Task directions
Needed from the data below: every line from the one with "Term / Phrase / Attribute (131, 2120)" up to and including the one with "Subscribe (893, 1509)", repeated exactly and with nothing else.

Collected data
------------------------------------------------------------------------

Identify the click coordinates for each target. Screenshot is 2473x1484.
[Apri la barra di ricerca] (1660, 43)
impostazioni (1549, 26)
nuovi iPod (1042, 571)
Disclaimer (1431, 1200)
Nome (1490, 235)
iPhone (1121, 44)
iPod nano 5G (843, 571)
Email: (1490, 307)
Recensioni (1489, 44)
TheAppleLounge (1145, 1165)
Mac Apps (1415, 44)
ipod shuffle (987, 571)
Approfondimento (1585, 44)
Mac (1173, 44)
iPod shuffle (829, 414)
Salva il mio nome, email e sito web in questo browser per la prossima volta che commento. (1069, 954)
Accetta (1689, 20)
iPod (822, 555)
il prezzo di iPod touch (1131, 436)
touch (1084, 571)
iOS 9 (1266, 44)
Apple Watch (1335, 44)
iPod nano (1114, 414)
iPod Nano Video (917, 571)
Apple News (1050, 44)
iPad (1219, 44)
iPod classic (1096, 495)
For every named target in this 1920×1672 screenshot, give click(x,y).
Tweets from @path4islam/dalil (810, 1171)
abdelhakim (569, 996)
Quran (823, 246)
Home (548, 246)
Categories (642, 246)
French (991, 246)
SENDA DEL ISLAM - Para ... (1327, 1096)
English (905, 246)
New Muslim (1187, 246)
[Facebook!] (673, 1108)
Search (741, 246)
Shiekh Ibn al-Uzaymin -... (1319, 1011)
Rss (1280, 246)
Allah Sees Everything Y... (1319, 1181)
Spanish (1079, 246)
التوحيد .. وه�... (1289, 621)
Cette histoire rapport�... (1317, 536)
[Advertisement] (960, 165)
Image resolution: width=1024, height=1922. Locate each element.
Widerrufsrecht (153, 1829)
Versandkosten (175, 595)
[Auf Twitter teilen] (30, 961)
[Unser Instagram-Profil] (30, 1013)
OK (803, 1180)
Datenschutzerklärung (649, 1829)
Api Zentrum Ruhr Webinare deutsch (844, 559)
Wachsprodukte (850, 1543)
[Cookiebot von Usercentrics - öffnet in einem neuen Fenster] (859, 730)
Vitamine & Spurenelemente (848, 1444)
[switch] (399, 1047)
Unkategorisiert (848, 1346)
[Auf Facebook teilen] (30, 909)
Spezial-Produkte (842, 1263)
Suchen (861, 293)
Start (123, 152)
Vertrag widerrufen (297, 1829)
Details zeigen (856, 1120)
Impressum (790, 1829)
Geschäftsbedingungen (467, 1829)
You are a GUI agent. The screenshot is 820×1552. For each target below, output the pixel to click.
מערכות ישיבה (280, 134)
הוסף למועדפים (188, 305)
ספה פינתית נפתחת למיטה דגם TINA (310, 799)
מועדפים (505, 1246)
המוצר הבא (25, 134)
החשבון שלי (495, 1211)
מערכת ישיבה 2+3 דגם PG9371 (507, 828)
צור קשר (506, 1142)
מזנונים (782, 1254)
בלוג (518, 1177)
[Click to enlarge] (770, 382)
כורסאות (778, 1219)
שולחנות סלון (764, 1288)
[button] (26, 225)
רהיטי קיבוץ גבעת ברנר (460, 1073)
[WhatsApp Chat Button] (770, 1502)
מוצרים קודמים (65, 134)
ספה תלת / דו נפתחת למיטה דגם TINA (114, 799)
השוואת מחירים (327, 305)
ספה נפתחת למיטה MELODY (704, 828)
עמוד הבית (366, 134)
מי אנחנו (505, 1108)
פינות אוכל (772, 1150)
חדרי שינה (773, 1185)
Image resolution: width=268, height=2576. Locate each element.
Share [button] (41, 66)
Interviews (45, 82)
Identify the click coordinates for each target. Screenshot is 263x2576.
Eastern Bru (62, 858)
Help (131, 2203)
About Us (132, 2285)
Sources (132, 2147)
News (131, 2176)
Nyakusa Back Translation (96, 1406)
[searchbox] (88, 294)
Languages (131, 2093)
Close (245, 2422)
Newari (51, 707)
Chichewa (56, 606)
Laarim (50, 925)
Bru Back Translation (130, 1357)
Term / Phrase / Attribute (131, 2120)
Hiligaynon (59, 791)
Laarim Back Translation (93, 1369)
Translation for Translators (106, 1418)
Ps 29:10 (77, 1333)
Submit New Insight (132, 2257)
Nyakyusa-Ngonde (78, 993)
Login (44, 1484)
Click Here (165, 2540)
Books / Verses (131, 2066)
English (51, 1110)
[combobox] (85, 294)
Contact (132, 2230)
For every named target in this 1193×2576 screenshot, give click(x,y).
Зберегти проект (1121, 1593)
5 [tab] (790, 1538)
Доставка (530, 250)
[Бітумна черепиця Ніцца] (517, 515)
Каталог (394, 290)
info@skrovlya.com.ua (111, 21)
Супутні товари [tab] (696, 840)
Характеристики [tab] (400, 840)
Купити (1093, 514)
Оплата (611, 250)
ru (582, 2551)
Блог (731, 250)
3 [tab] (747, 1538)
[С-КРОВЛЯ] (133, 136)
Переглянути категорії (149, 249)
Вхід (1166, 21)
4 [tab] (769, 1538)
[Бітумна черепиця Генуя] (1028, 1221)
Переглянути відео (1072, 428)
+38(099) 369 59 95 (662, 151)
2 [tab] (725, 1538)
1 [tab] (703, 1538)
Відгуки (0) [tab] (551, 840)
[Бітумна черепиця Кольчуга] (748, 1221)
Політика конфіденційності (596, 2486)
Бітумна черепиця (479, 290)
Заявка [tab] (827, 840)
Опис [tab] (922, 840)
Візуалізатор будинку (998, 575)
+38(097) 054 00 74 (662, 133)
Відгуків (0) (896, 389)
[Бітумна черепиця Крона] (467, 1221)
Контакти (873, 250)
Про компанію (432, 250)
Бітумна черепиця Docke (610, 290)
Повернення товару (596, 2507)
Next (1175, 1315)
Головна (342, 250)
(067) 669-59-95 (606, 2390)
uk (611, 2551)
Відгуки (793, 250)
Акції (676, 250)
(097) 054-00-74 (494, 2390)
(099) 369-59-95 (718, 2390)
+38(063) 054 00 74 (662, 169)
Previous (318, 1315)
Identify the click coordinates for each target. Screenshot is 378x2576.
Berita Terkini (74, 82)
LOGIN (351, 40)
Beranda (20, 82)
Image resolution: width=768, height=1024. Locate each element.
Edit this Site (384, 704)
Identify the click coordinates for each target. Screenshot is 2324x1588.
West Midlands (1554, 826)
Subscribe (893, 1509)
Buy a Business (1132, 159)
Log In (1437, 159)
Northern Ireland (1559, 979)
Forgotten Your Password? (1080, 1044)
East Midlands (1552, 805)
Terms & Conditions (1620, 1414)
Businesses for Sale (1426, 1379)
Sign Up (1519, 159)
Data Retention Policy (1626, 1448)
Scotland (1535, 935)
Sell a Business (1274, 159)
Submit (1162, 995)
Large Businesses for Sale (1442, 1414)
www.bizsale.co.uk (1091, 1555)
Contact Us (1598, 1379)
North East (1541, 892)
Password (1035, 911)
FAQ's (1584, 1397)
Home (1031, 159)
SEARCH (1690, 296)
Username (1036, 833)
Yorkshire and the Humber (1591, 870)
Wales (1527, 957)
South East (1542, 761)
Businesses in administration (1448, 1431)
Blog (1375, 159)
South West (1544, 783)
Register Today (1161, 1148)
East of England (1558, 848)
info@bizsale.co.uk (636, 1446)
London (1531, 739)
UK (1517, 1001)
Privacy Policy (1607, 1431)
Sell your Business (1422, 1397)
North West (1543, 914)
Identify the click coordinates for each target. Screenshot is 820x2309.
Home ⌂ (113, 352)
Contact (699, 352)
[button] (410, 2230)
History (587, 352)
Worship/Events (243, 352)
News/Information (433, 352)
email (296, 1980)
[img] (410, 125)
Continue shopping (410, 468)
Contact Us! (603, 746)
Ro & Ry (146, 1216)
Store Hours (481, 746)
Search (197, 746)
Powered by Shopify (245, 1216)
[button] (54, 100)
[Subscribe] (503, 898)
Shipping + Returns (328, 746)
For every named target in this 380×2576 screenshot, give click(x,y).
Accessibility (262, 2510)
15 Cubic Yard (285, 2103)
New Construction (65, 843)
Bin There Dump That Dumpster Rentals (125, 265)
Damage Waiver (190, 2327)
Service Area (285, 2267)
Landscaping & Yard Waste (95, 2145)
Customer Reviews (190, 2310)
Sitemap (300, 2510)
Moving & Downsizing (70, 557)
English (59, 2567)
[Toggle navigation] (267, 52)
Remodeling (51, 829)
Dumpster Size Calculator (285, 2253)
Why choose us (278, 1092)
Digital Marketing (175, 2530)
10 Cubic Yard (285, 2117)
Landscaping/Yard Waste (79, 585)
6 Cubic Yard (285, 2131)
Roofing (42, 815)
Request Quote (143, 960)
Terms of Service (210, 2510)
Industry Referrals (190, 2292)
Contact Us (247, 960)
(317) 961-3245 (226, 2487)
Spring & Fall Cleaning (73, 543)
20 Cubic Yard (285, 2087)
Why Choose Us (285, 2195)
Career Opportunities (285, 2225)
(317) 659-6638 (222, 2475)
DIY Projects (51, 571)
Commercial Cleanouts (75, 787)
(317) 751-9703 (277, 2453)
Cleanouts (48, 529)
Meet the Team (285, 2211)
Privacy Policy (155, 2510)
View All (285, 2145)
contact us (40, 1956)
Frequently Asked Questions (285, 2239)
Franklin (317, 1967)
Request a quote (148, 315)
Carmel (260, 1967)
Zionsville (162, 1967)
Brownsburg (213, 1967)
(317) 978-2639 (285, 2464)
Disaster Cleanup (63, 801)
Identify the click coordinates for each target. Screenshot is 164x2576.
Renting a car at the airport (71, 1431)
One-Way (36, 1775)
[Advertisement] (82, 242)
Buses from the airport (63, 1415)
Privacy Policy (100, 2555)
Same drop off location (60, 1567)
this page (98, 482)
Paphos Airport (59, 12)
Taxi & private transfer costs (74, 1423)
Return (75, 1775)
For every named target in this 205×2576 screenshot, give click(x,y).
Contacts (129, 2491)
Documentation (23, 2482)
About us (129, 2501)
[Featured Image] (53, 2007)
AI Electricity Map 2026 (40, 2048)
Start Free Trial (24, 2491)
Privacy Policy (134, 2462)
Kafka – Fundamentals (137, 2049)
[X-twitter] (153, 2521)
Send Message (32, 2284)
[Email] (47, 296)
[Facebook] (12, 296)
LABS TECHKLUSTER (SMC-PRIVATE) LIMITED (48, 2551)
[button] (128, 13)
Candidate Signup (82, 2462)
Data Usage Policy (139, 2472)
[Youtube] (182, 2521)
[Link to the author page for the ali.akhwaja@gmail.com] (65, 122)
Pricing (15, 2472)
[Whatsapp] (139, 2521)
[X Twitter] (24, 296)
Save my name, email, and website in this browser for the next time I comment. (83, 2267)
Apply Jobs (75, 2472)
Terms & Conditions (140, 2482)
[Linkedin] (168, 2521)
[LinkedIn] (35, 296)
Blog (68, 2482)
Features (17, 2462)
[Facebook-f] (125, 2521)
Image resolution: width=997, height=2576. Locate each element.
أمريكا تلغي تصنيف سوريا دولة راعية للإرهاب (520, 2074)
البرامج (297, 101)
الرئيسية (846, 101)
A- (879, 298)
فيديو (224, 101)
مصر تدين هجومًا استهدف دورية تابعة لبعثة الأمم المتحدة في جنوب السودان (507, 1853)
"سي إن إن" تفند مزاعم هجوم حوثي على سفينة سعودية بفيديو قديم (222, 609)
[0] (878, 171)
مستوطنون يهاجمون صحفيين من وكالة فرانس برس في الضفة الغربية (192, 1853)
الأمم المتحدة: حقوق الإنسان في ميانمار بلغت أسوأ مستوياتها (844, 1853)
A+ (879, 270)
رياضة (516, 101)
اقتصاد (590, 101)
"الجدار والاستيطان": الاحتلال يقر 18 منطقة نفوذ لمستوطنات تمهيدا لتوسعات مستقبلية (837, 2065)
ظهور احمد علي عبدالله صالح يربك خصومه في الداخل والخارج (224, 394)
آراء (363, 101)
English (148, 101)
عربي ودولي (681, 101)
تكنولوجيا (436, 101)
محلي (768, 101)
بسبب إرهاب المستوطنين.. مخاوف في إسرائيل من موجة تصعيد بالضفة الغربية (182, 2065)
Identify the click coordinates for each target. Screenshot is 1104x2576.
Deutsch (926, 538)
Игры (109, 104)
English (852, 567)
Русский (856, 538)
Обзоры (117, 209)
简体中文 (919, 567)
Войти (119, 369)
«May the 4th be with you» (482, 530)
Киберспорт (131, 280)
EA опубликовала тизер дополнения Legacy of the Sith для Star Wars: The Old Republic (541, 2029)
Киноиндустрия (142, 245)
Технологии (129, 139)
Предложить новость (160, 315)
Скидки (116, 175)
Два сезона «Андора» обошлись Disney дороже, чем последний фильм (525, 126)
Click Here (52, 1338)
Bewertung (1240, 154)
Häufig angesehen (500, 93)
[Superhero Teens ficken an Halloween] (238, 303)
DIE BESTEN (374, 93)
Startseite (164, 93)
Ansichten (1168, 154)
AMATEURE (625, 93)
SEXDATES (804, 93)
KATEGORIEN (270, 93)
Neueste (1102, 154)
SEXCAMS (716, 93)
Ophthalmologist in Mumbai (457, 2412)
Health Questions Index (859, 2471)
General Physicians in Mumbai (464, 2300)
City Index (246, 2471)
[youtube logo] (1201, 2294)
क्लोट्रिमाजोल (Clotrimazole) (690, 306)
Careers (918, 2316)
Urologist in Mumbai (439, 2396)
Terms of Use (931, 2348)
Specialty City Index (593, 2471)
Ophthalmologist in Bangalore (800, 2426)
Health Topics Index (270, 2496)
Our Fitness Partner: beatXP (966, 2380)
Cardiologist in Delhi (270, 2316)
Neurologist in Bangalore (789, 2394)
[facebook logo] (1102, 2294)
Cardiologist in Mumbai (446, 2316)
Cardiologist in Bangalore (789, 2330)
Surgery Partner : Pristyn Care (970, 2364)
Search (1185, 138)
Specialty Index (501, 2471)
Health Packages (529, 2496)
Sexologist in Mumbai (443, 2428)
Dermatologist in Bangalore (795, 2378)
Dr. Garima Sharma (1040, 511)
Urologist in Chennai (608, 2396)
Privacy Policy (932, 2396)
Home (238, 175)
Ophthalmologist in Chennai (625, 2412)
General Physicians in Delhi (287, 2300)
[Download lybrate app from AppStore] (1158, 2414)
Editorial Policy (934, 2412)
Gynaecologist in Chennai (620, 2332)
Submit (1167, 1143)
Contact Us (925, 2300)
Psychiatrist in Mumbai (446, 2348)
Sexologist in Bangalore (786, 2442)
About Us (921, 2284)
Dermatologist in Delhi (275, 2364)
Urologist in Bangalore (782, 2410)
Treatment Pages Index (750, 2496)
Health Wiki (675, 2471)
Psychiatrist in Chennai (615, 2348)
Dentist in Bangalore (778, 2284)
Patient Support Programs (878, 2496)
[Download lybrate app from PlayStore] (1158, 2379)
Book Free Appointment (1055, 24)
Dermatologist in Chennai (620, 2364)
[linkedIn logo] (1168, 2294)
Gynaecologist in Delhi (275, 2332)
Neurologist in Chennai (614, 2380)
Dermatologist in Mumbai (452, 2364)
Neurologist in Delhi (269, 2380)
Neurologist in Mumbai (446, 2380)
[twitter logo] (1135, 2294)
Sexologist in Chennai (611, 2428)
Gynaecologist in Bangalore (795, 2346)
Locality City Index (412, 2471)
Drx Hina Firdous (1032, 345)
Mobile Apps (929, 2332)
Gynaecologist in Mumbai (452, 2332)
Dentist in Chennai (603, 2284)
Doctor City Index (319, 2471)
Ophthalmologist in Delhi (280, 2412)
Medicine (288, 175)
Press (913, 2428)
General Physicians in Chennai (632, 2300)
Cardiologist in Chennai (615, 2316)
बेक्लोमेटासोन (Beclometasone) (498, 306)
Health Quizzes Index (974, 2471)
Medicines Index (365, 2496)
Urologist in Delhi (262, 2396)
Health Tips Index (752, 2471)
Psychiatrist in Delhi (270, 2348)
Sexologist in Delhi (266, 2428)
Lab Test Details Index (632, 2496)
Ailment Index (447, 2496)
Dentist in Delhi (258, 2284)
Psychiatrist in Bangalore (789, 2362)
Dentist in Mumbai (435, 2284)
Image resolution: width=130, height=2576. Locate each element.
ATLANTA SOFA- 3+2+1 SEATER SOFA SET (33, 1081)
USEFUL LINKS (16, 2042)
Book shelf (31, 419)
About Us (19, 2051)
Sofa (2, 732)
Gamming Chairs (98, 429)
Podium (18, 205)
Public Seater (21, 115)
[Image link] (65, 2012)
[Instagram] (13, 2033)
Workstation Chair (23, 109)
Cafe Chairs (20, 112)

------------------------------------------------------------------------

Expected output
Term / Phrase / Attribute (131, 2120)
Hiligaynon (59, 791)
Laarim Back Translation (93, 1369)
Translation for Translators (106, 1418)
Ps 29:10 (77, 1333)
Submit New Insight (132, 2257)
Nyakyusa-Ngonde (78, 993)
Login (44, 1484)
Click Here (165, 2540)
Books / Verses (131, 2066)
English (51, 1110)
[combobox] (85, 294)
Contact (132, 2230)
For every named target in this 1193×2576 screenshot, give click(x,y).
Зберегти проект (1121, 1593)
5 [tab] (790, 1538)
Доставка (530, 250)
[Бітумна черепиця Ніцца] (517, 515)
Каталог (394, 290)
info@skrovlya.com.ua (111, 21)
Супутні товари [tab] (696, 840)
Характеристики [tab] (400, 840)
Купити (1093, 514)
Оплата (611, 250)
ru (582, 2551)
Блог (731, 250)
3 [tab] (747, 1538)
[С-КРОВЛЯ] (133, 136)
Переглянути категорії (149, 249)
Вхід (1166, 21)
4 [tab] (769, 1538)
[Бітумна черепиця Генуя] (1028, 1221)
Переглянути відео (1072, 428)
+38(099) 369 59 95 (662, 151)
2 [tab] (725, 1538)
1 [tab] (703, 1538)
Відгуки (0) [tab] (551, 840)
[Бітумна черепиця Кольчуга] (748, 1221)
Політика конфіденційності (596, 2486)
Бітумна черепиця (479, 290)
Заявка [tab] (827, 840)
Опис [tab] (922, 840)
Візуалізатор будинку (998, 575)
+38(097) 054 00 74 (662, 133)
Відгуків (0) (896, 389)
[Бітумна черепиця Крона] (467, 1221)
Контакти (873, 250)
Про компанію (432, 250)
Бітумна черепиця Docke (610, 290)
Повернення товару (596, 2507)
Next (1175, 1315)
Головна (342, 250)
(067) 669-59-95 (606, 2390)
uk (611, 2551)
Відгуки (793, 250)
Акції (676, 250)
(097) 054-00-74 (494, 2390)
(099) 369-59-95 (718, 2390)
+38(063) 054 00 74 (662, 169)
Previous (318, 1315)
Identify the click coordinates for each target. Screenshot is 378x2576.
Berita Terkini (74, 82)
LOGIN (351, 40)
Beranda (20, 82)
Image resolution: width=768, height=1024. Locate each element.
Edit this Site (384, 704)
Identify the click coordinates for each target. Screenshot is 2324x1588.
West Midlands (1554, 826)
Subscribe (893, 1509)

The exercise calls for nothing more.